Your objective:
Find the lines of data that contain the string "Open", then list them.

Excerpted data:
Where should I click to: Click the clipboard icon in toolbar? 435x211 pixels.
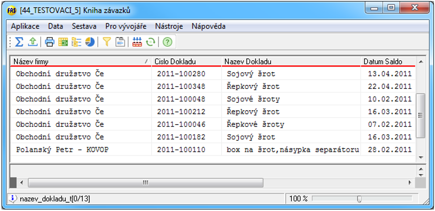120,42
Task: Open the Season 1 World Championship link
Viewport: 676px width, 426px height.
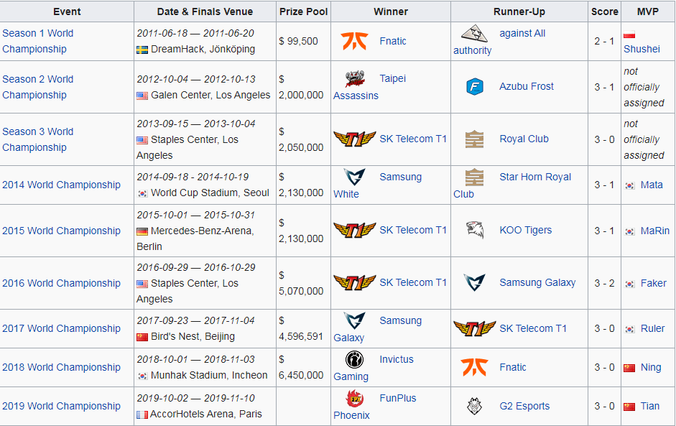Action: point(37,41)
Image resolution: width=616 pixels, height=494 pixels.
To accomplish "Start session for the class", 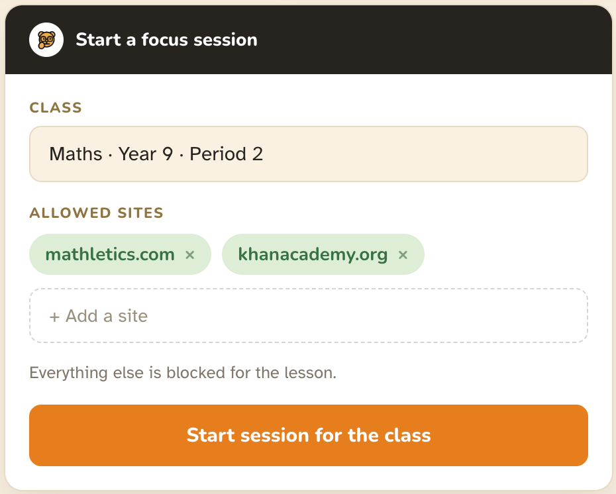I will click(309, 436).
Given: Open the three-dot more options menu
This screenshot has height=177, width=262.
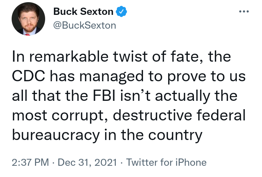Looking at the screenshot, I should 244,12.
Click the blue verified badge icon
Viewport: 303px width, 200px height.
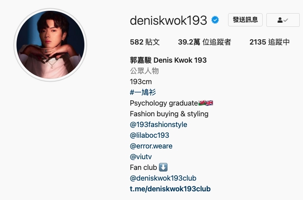pos(215,20)
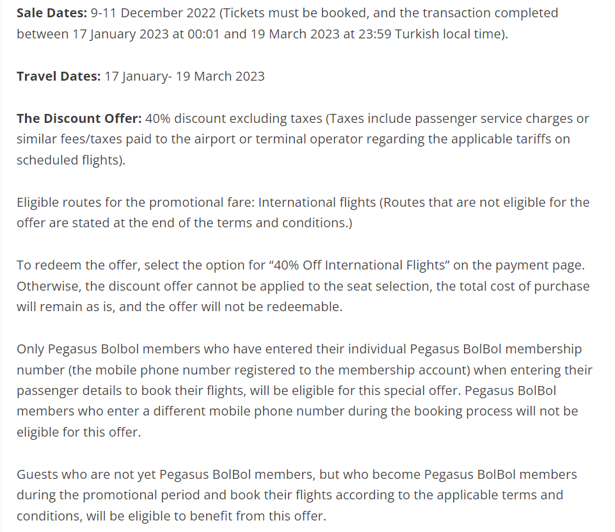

Solved problem:
Task: Open the Season 1 World Championship link
Given: Open the three-dot more options menu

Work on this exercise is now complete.